Lara and I took the ferry to Sandy Hook, NJ on Sunday. If ever there was a day
to escape from the city, it was Sunday. It was the second weekend day of
intolerable hotness. Moy shoogah vuz it chot. The whole day at the beach was
just great. It wasn't too much of a pain in the ass to get to the ferry. Just
walk west on Murray from the Chambers St. 2/3 subway stop until all you see is
river. Then you ride the ferry under the Verrazano to the beach. There is a
small dose of shitburger because you have to ride a bus to the beach, but you
don't actually, and it's only a two minute bus ride anyway. So that was minor.
My whole thing about getting to the beach from NYC for just a day trip is it's
generally just not worth the effort. I feel like it would be a great day for
8-10 friends to spend together. Lots of neat stuff to see and many views that
will trigger many excellent conversations, memories, laughs, Etc.
Like don't even talk to me about no LIRR to no Jones Beach.
But getting to Sandy Hook wasn't so bad. And the beach was clean, pretty, 20
degrees cooler than NYC, and relaxing. There were some crazies around but, as
Lara said, "Everybody gets to come to the beach." By the evening things had
thinned out and except for a couple of drunks nearby getting soused, we had the
place to ourselves. Here is an excerpt from their conversation:
Steve: And then my jaw dropped -- Ding! -- like an anvil. And his jaw dropped --
Ding! -- like an anvil. And HER jaw dropped --- Ding! -- like an anvil. And
Tiko's jaw dropped like an anvil --- Ding!
Betty: I'm going to tell you something, Steve. I don't take no shit from nobody.
I ain't got time for it no more. You know? Fuck it.
Steve: Betty, you're changing the subject!

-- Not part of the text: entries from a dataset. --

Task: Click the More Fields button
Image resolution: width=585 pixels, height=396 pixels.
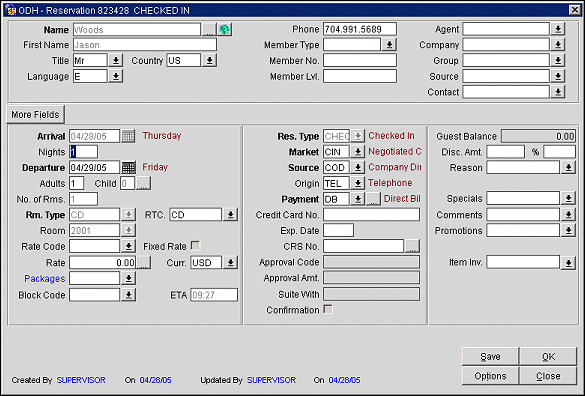Action: [35, 115]
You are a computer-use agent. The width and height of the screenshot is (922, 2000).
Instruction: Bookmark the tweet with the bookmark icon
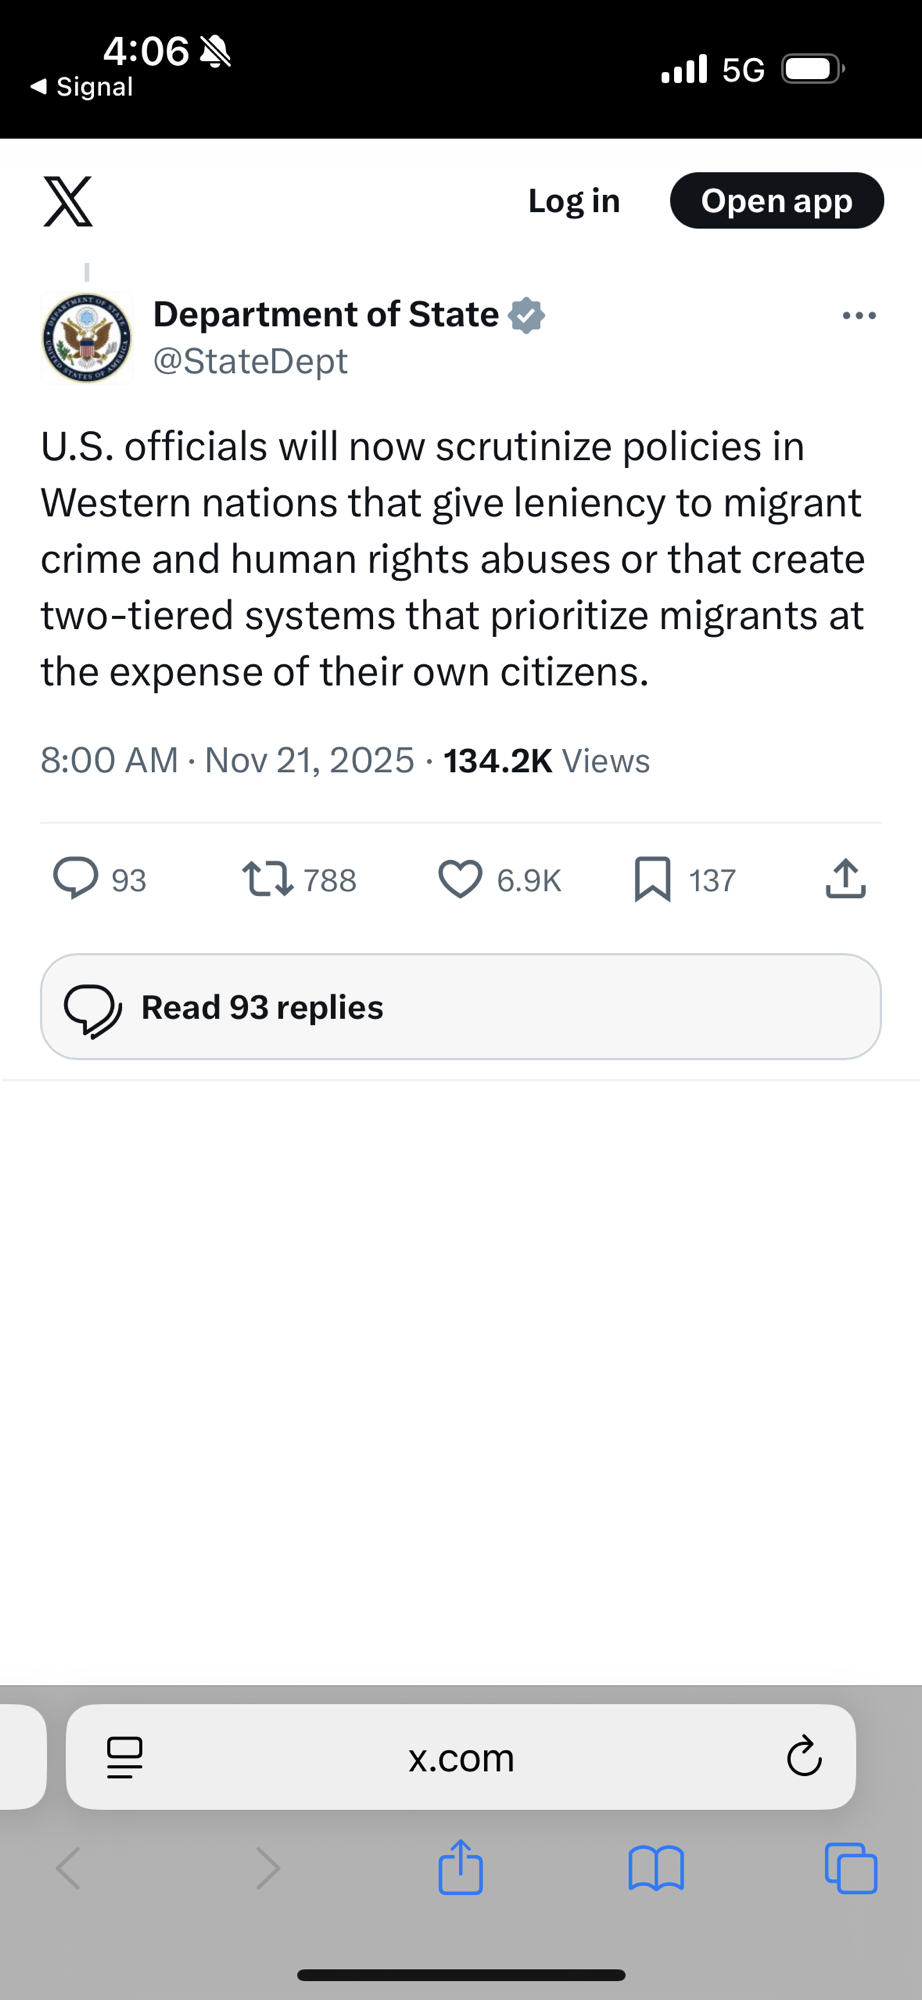652,879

I recommend this highly as an excursion. And on the ferry ride home they sold
coldies and Lara and I each drank the most delicious, icey cold Heineken evah
with the wind whipping through our apres beach day hairdos. Then when we came
ashore at the World Financial Center the skies opened and it downpoured with a
fury not seen since the likes of the opening scenes of "Rashomon," which
somebody suggested I watch. I can't remember who but jesus christ that movie was
a stinker. I mean it was kind of neat and all as a period piece but as actual
entertainment my lordsky.
I shouldn't complain about Rashomon though since it's been a good summer
entertainment-wise. Four of my all-time favorite bands made records: Ween, Beck,
Son Volt, and Clutch. Their records rate 30.0 / 28.9 / 27.5 and 30.0 on the VRS
respectively. I was going to send in a review of Ween's new record today and
then I got caught up in some other shit -- such as faxing the ferry company
because they charged me twice for the ferry ride**** -- and then I thought I'd
try and fold said review it into a comprehensive entry and see if Hans will
print it. I know: Me objectively reviewing Ween is like George W. Bush being
asked to, um, oh nevermind. Anway holy crap the new Ween record is great. It's
as good or better than anything they've ever done. I'm enclosing
an empeetrey that absolutely proves it.
This has been a very busy summer for Lara and I and sitting on the beach
yesterday marked a culmination of sorts. I don't think I've been frazzled every
second but it did feel like the first time in months that all we had to do was
sit and relax. Very nice.
* I am borrowing the term "awesome bastard" from BA without his permission. I
just like the way it sounds.
** My new abbreviation for the Artist Formerly known as PB dot C
*** Consider this short sequence a preview of what a future post may look
like.
**** Post-excursion gas face to NY Waterway for the double billing.